Um dos proprietários da Casa Sombras explica que a inspiração vem do céu, reside lá e desce para a oficina, ganhando forma. Essa metáfora poética reflete a organização da casa residencial, que transforma uma encosta de mais de 15 metros em uma sequência de locais para contemplação, descanso e criatividade.
Localizada em Cerro del Vigia, um dos colinas mais altas de Zihuatanejo, a casa tem vista para a baía e para o Oceano Pacífico. O projeto foi concebido como um lar permanente para um casal dedicado a disciplinas criativas, que após visitar diversas cidades mexicanas, escolheram Zihuatanejo para estabelecer sua residência fixa.
O programa da casa incluía três quartos, um ateliê de arte, áreas de leitura e lazer audiovisual, além de uma ampla área comum organizada em torno da cozinha. Os proprietários almejavam uma arquitetura com linhas limpas e composição contida, vendo o edifício como uma obra autoral onde cada elemento cumpria um propósito específico.
A inclinação acentuada do terreno, com uma diferença superior a 15 metros entre a estrada de acesso e a rua inferior, definiu a estrutura do projeto.
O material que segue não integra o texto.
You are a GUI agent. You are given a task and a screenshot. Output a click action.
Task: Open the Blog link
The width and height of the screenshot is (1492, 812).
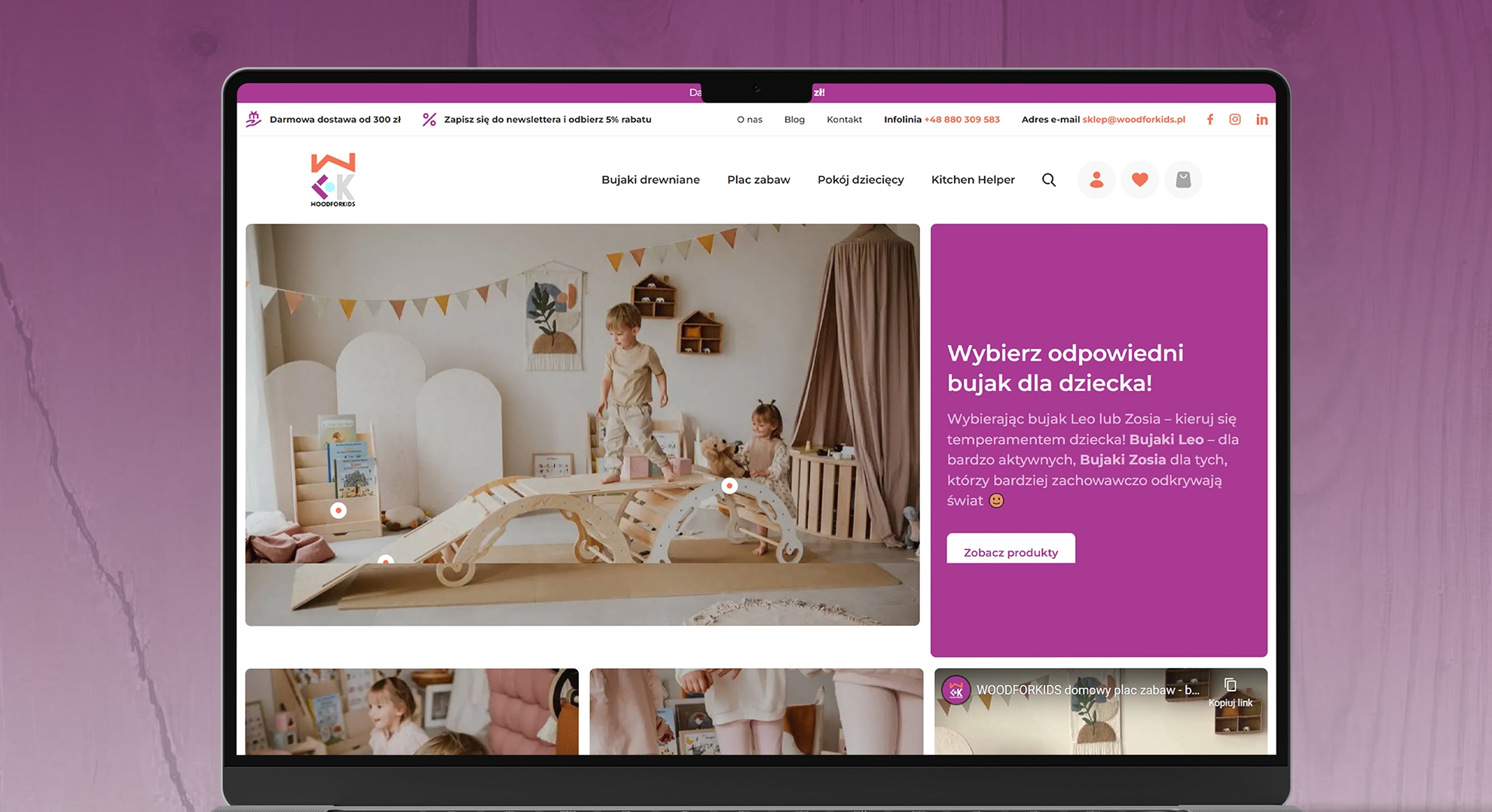point(794,120)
A solução foi distribuir as zonas funcionais em três níveis para que a casa não fosse percebida como uma massa de tal altura. Da rua, a fachada predominantemente fechada garante privacidade e constitui uma composição de apenas um nível. O volume superior parece repousar sobre a estrutura restante, como um objeto colocado em um pedestal, enquanto a maior parte da habitação desce em direção à paisagem.
Ao passar pela fachada fechada, o espaço se abre subitamente para a baía. As salas de estar, sala de jantar e cozinha formam um ambiente contínuo que se estende até o terraço e a piscina de borda infinita, tornando a transição entre interior, exterior e horizonte praticamente imperceptível.
Desse nível, uma escada leva ao volume superior, onde estão o quarto principal, a biblioteca e a sala de estar com televisão; outra escada desce para os quartos de hóspedes e o ateliê de arte. A casa é entendida como um corpo com mente e coração: no topo concentra-se o descanso e a contemplação, e na base, a criatividade.
O nome Casa Sombras não deriva das tonalidades escuras, mas sim da necessidade de encontrar refúgio do clima intenso de Zihuatanejo. Recuos entre os volumes, saliências profundas, passagens cobertas e canteiros perimetrais criam sombra, filtram a radiação solar e protegem a privacidade, sem comprometer a conexão com a paisagem.
A materialidade reforça o caráter contido do projeto através de uma paleta de tons brancos, cinzas, pretos e naturais. O acabamento em pavimentação de concreto preserva sua cor original sem adição de pigmentos e harmoniza-se com mármore cinza, tijolo de barro, madeira de parota e agregados locais. Seixos fluviais, dispostos individualmente no fundo da piscina, continuam essa ligação com o meio ambiente. Considerando a atividade sísmica da região, a construção utiliza paredes estruturais reforçadas e elementos construtivos de concreto.
Casa Sombras busca não dominar o ambiente circundante. Sua altura respeita as vistas vizinhas, sua volumetria acompanha a encosta, e sua paleta permite que a vegetação, a baía e a luz sejam os verdadeiros protagonistas. Após a mudança, a casa ganhou seu significado na experiência cotidiana de seus proprietários: «Sentimos que pertencemos aqui».